Zuhause vergleich ich dann die Zeit mit 2012. Damals 3:45 h, diesmal 3:41, kam mir ja doch schneller vor. Dann wurde mir auch klar warum, 2012 war die Strecke nur 129 km lang, diesmal 143. Das erhöhte dann den Zufriedenheitsgrad ungemein. 348ter von 672 Fahrern insgesamt, 56ter von 132 Fahrern in meiner Altersklasse. Alles sehr erfreuliche Ergebnisse.
Jetzt also erst einmal ein Weizen.
Ich hatte mich mit Marcus hier zum trinken verabredet, aber der kam einfach nicht.

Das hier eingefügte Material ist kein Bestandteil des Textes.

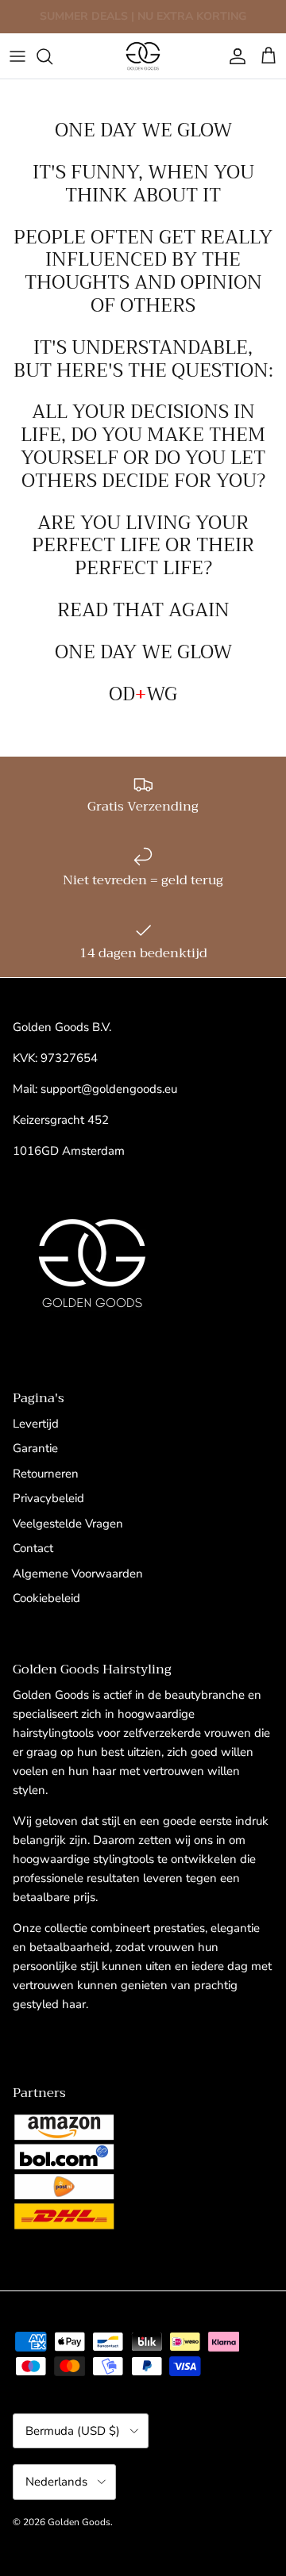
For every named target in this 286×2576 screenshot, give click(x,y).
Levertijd (36, 1424)
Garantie (35, 1448)
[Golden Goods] (143, 56)
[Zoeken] (52, 56)
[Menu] (17, 56)
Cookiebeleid (46, 1598)
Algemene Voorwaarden (78, 1573)
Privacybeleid (48, 1498)
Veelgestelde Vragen (68, 1523)
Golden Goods (79, 2522)
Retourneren (46, 1474)
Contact (33, 1548)
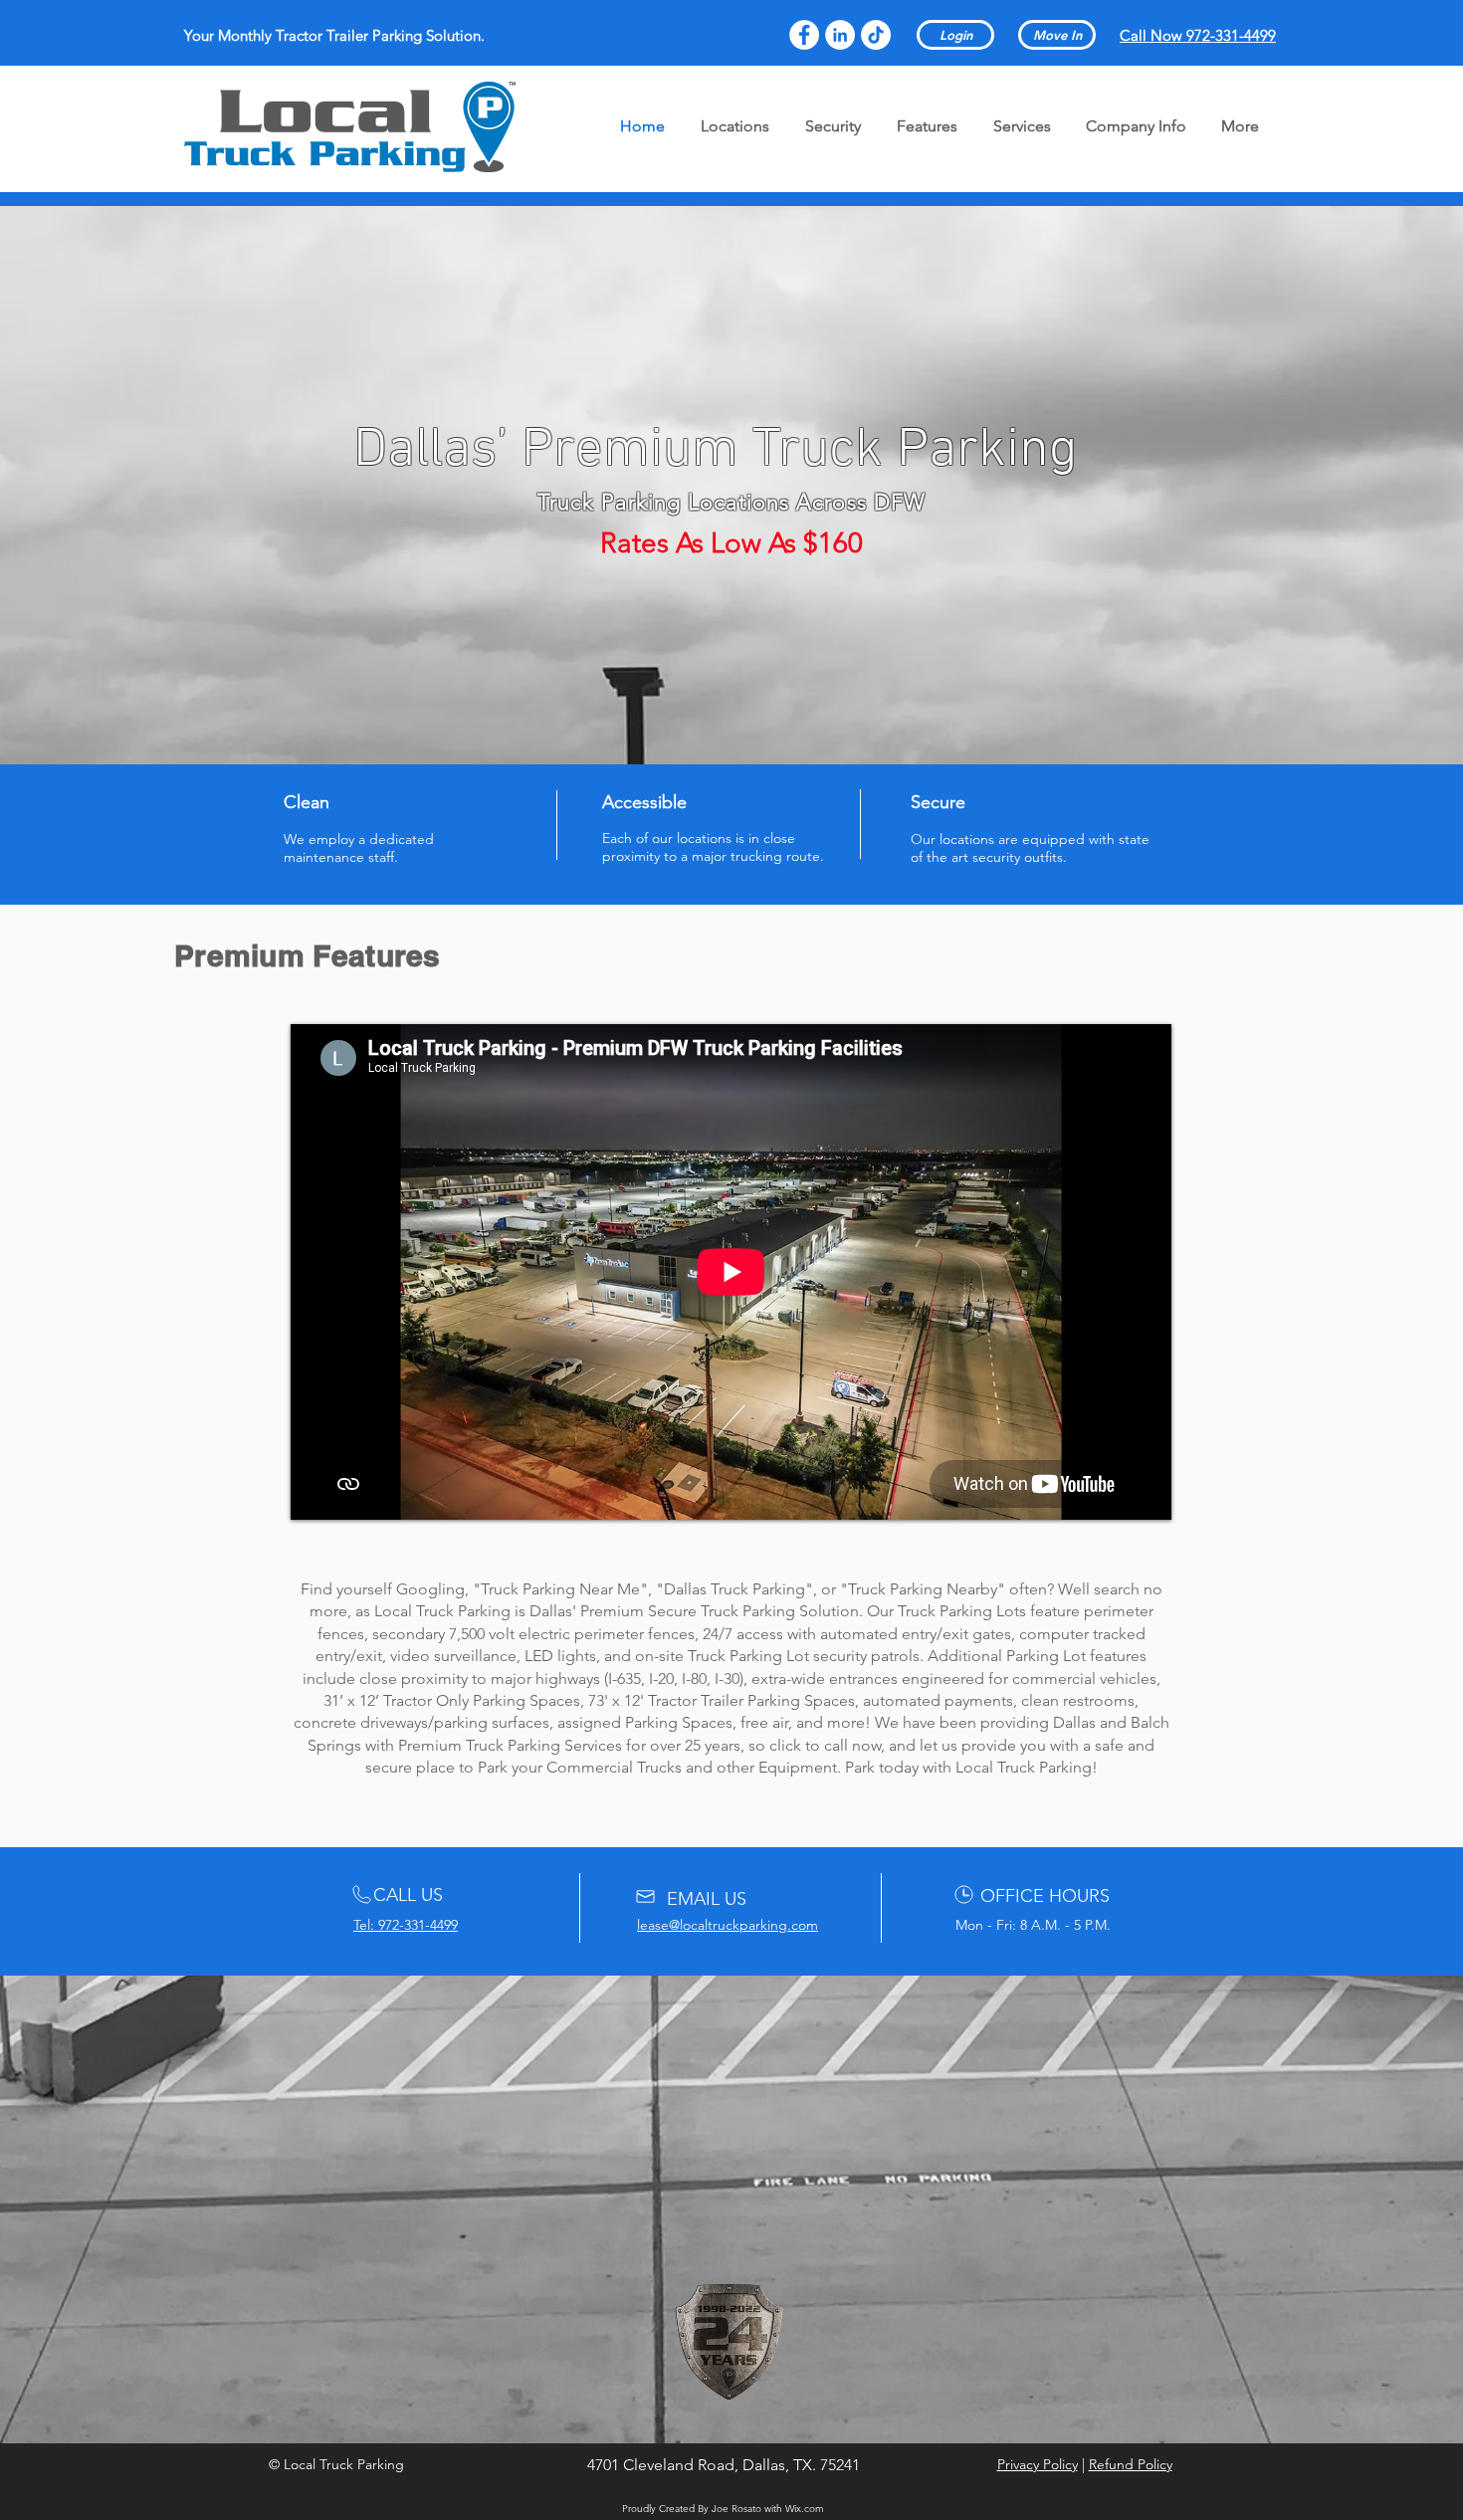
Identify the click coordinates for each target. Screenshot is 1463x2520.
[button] (1037, 2464)
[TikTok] (876, 35)
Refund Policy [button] (1130, 2464)
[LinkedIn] (840, 35)
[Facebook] (804, 35)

Eine gute Gelegenheit ein paar Fotos zu machen, insbesondere von coolen Clubtrikots, Münster Schloßplatz ist da ja so etwas wie der Radlaufsteg der Welt

Dazu fällt mir nur dies ein: https://www.youtube.com/watch?v=prwDgGYFTxc Am Haarschnitt muss aber noch gearbeitet werden.

Red Dot Design Award heute: Martin Schultewolte’s Sanitäres Racingteam und Rotz Racing – total unsanitär.

Das Trikot sieht farblich so aus wie eine Stützstrumpfhose aus dem Altersheim, das Mädel aber konnte fahren. Hat mich bestimmt 20 Mal überholt. Und Umgekehrt.
So, dann kamen aber auch schon die Profis.
Die Fahrt nach Hause dauerte dann geschlagene drei Stunden. Manchmal dachte ich, wenn ich jetzt mit dem Rad nach Hause gefahren wäre im Tempo des Giros hätte es auch nicht länger gedauert.
Insgesamt war es ein super Tag. Ich habe mir das mal auf Strava angeschaut. Jeder KOM und die darauf folgenden dreihundert besten Ergebnisse wurden heute gefahren, alles was vorher war quasi ausradiert. So , morgen noch ein bisschen fahren und dann werden die Beine erst mal hochgelegt.